Hardware Locality Development Mailing List Archives

  |   Home   |   Support   |   FAQ   |   all Hardware Locality Development mailing list

Subject: Re: [hwloc-devel] Fwd: BGQ empty topology with MPI
From: Daniel Ibanez (dan.a.ibanez_at_[hidden])
Date: 2012-03-24 18:04:07


The fundamental difference is in

src/topology-linux.c:3251

when this if statement is true, hwloc_setup_pu_level
finds the PU objects.
When it is false, it fails with empty topology.

I checked HWLOC_LINUX_USE_CPUINFO,
and it is not detected even when I set it from the front end.

That means the difference is whether hwloc can access
the various /sys/devices and /sys/bus files.

Additional printfs confirm that with MPI in the code,
hwloc_accessat succeeds on the various /sys/ directories,
but the overall procedure for getting PUs from these fails.
Without MPI, access to /sys/ directories fails but
the fallback hwloc_setup_pu_level works.

due to the unstable nature of the machine I'm having trouble
submitting more tests to see what goes wrong using the /sys information.

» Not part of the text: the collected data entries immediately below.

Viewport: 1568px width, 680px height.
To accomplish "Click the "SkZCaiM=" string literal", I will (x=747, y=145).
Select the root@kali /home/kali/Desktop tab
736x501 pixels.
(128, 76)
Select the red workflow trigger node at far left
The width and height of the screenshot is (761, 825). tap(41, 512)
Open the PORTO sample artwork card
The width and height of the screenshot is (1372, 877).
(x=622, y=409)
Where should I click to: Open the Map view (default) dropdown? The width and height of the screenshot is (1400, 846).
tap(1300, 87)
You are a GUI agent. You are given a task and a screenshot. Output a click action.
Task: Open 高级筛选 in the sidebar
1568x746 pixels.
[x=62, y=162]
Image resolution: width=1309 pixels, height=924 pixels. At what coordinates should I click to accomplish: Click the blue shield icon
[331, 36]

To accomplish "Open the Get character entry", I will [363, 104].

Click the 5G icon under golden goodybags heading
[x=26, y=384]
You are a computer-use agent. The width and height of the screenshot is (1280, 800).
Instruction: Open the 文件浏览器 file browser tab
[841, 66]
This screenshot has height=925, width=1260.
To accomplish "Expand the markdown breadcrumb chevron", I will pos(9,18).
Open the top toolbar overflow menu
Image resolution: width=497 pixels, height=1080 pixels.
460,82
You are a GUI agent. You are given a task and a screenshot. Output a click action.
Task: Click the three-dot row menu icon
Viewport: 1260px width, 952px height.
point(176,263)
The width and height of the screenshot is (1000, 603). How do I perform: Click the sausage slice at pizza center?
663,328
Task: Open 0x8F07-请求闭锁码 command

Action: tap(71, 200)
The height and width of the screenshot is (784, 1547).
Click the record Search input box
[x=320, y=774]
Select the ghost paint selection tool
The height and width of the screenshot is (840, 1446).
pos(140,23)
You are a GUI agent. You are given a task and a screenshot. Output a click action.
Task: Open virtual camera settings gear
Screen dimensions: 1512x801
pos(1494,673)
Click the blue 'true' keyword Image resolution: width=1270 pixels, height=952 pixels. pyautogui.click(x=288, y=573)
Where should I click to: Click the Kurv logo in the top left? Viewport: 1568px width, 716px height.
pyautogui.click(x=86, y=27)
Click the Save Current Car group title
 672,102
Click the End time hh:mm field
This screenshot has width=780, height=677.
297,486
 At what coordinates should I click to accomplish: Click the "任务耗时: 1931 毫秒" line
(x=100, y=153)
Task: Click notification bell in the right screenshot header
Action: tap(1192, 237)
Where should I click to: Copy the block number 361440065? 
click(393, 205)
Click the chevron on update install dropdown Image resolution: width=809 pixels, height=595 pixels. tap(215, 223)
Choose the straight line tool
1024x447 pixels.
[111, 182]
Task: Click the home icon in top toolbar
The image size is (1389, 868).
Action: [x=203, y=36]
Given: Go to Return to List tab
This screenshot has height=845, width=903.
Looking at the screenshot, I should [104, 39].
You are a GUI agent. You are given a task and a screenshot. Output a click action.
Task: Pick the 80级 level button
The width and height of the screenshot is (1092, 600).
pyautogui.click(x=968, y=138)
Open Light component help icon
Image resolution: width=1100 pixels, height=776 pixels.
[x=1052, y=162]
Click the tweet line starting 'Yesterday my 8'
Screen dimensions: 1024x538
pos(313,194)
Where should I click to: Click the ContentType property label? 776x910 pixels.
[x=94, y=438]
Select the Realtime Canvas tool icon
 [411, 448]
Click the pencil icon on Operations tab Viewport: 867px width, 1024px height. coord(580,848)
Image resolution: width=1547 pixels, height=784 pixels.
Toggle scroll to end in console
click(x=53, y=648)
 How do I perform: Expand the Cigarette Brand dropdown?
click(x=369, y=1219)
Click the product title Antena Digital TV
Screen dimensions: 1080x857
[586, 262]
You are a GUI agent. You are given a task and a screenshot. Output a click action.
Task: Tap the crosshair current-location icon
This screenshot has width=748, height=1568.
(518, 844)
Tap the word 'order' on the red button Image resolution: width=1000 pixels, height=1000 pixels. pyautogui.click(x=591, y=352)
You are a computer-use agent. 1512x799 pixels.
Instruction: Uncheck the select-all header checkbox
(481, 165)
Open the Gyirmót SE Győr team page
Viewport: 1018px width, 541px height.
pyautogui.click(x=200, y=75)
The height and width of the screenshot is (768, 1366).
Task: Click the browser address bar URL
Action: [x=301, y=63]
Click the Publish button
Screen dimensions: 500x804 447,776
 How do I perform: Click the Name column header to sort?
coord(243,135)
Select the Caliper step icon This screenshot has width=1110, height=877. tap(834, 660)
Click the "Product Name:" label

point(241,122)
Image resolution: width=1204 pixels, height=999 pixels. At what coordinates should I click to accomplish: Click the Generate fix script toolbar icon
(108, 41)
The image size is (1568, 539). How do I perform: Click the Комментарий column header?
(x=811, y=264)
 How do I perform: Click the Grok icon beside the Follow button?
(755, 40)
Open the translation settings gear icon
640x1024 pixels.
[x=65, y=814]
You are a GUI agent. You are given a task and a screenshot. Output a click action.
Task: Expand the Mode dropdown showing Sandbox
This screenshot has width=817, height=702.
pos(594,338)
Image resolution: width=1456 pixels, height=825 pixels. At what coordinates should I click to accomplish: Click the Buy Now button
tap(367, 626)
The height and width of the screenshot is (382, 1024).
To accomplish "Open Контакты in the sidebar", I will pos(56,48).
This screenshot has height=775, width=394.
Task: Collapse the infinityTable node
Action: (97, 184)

On Thu, Mar 22, 2012 at 6:47 PM, Daniel Ibanez <dan.a.ibanez_at_[hidden]>wrote:

> I've compiled this test, but the machine is on hold for their own testing.
> I should be able to run in two days and report the results.
>
>
> On Thu, Mar 22, 2012 at 6:36 PM, Brice Goglin <Brice.Goglin_at_[hidden]>wrote:
>
>> Le 22/03/2012 23:33, Daniel Ibanez a écrit :
>> > I've run this test before (didnt keep the results but can run it
>> again).
>> > I got debug output and compared it with the output from a hwloc test
>> > executable
>> > and I noticed that my program did not show any PU objects were
>> discovered.
>> > In my program the first discovered topology is just a Machine object,
>> > but in the hwloc program its a Machine object and 64 PU objects.
>> > something went wrong in PU detection...
>>
>> If I am reading your output correctly, all PUs are created by
>> setup_pu_level() depending on the return value of
>> hwloc_fallback_nbprocessors() defined in src/topology.c. Any chance you
>> add some printf there to understand what's going on?
>> hwloc_fallback_nbprocessors() would likely return 64 when things work
>> and 0 otherwise here.
>>
>> Brice
>>
>>
>
>
> --
>
> Dan Ibanez
>

-- 
Dan Ibanez